_GIVEN EXERCISE 1_
Collect every line of the listing below that contains the string "text", and copy each one unchanged.

Okay, I thought about this some more. I agree with everyone except one poster, but I have to play a little "devil's advocate" right now. Can we have a little more information? Did your husband actually tell you this or was it the mutual friend?


> *We are rocky right now* and *he is away for business* and *our mutual friend told me my husband told him* I go through his phone and personal items and I don't. It just hurts that he has such a skewed perception of me now.


Not saying he isn't being an ass if true, but context is really important. If your husband was having an affair and the mutual friend said something, I'd have no problem with his actions. A remark, with no context, in the middle of a rocky marriage and I am questioning his motives as well. All friends aren't always friends of the marriage.


----------



## melissa8585 (Jul 24, 2017)

phillybeffandswiss said:


> Okay, I thought about this some more. I agree with everyone except one poster, but I have to play a little "devil's advocate" right now. Can we have a little more information? Did your husband actually tell you this or was it the mutual friend?
> 
> 
> Not saying he isn't being an ass if true, but context is really important. If your husband was having an affair and the mutual friend said something, I'd have no problem with his actions. A remark, with no context, in the middle of a rocky marriage and I am questioning his motives as well. All friends aren't always friends of the marriage.


We have gone to counselling and my Husband said he changed his password because he feels I go through his phone behind his back (which I don't) and wanted some privacy because he was talking to friends about our marriage and how he might want a divorce and he didn't want me to read that. He wanted to tell me himself. So I understand and I explained to him that I do not go through his phone.

_GIVEN EXERCISE 2_
Retype the forum thread above word for word, from "We have gone" up to and including "through his phone.".

_Listing of dataset records_
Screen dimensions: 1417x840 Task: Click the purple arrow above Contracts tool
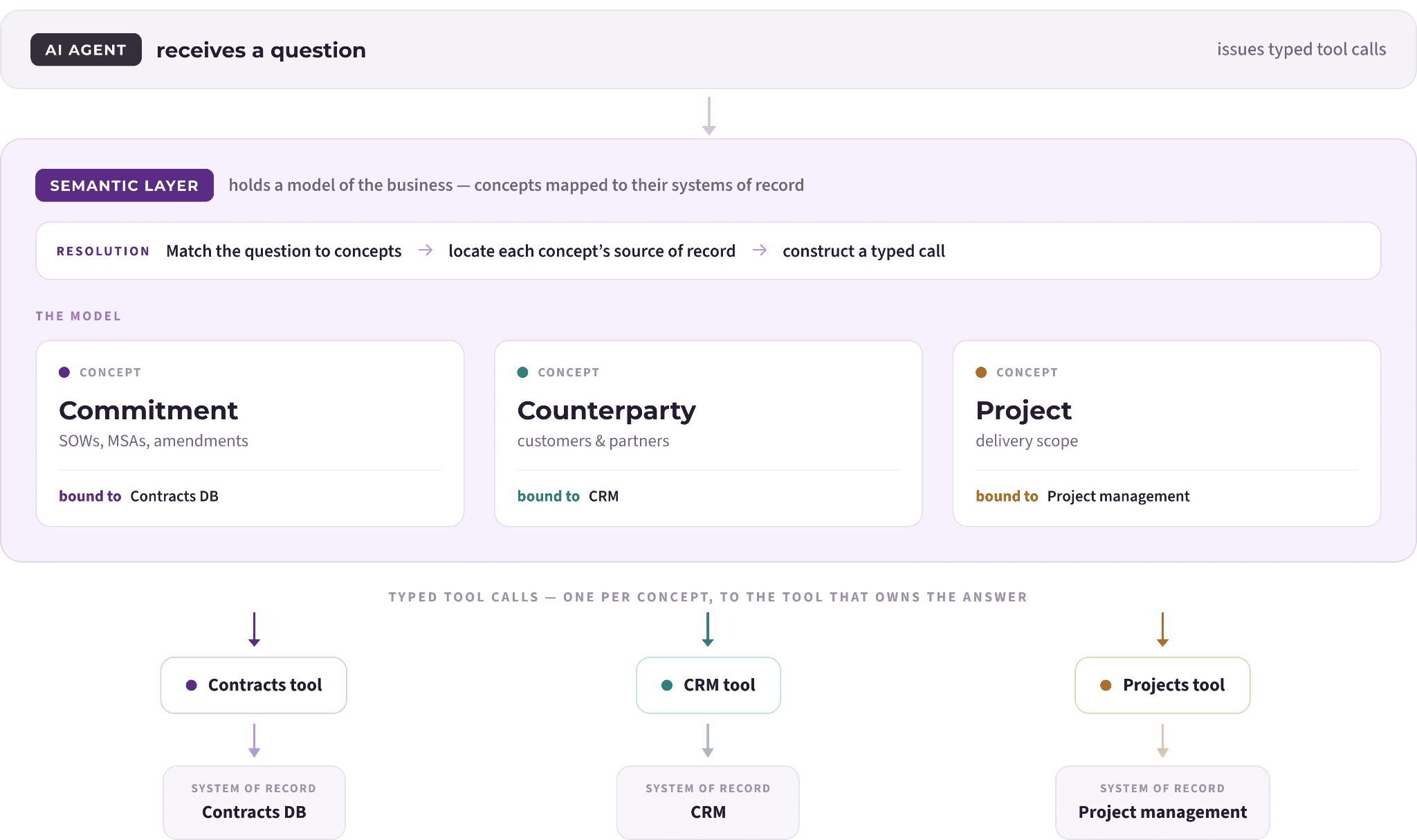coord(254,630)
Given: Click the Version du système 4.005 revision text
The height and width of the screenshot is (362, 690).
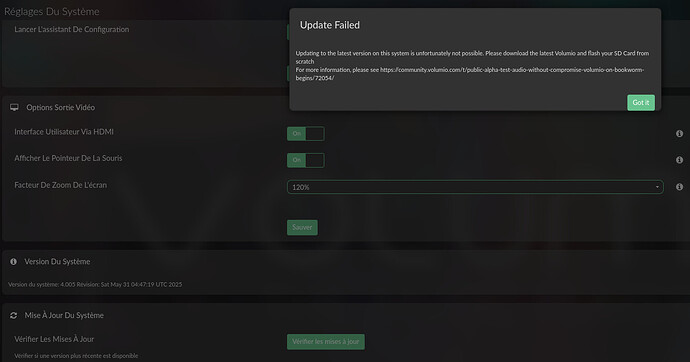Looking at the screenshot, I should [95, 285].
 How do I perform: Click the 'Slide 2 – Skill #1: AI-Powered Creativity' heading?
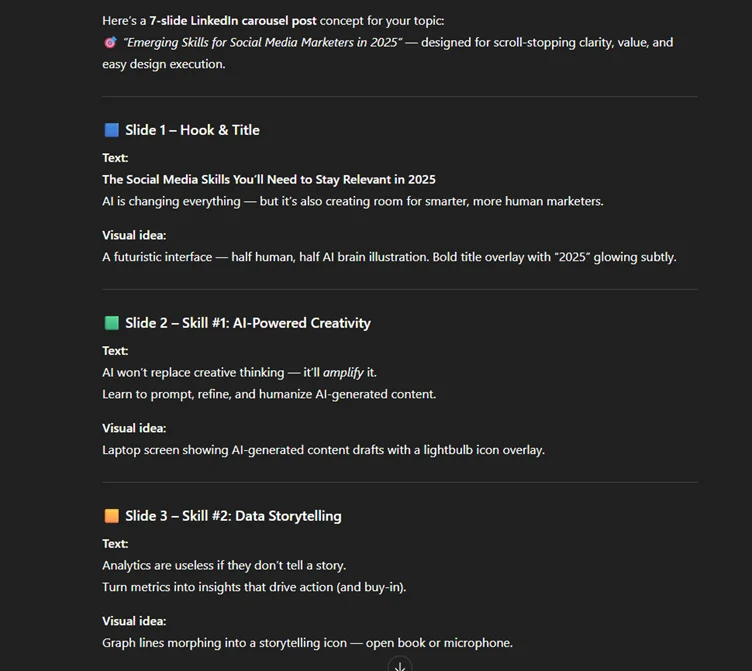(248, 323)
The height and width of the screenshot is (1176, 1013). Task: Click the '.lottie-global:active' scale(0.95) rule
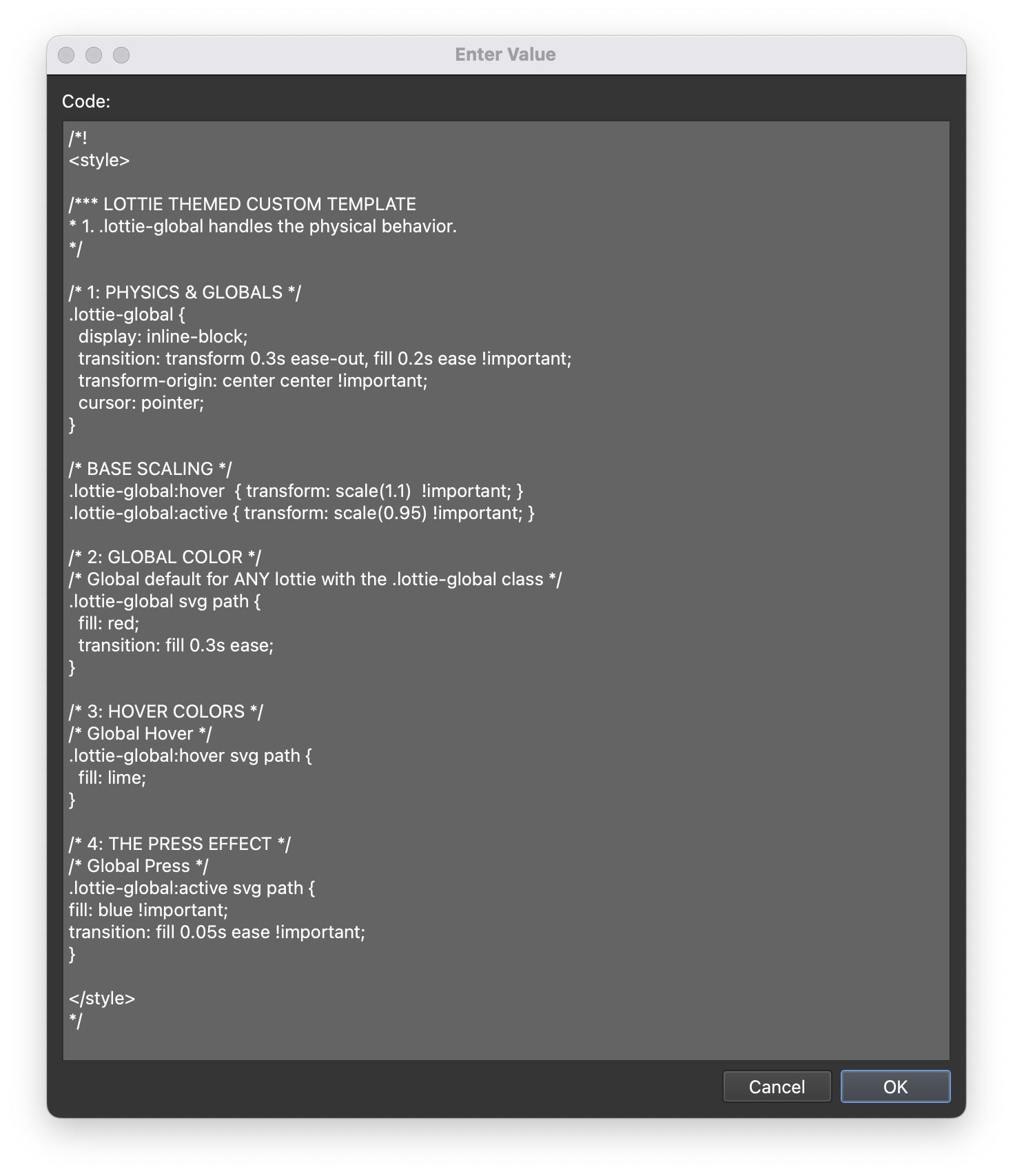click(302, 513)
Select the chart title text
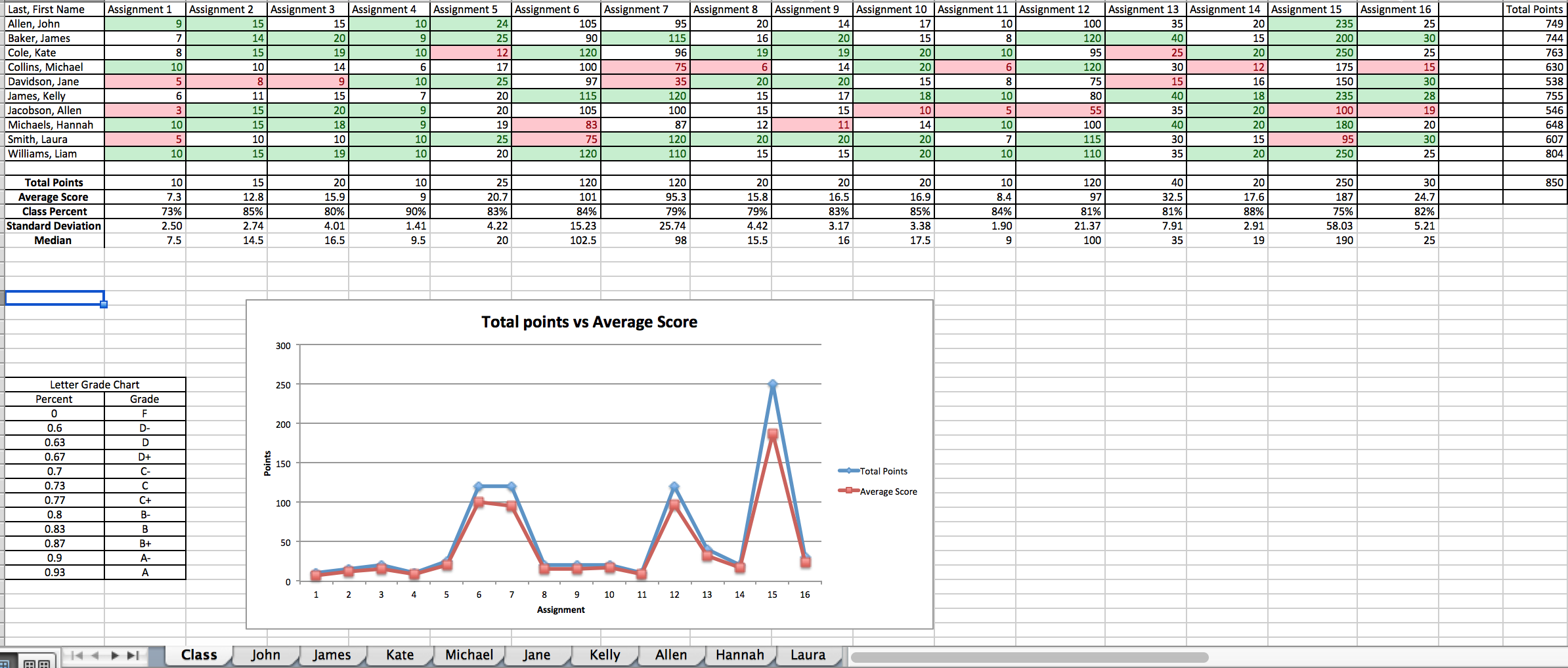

_EXERCISE RESULT 1_
Given: Click the Version du système 4.005 revision text
Select the chart title text

_EXERCISE RESULT 2_
We have gone to counselling and my Husband said he changed his password because he feels I go through his phone behind his back (which I don't) and wanted some privacy because he was talking to friends about our marriage and how he might want a divorce and he didn't want me to read that. He wanted to tell me himself. So I understand and I explained to him that I do not go through his phone.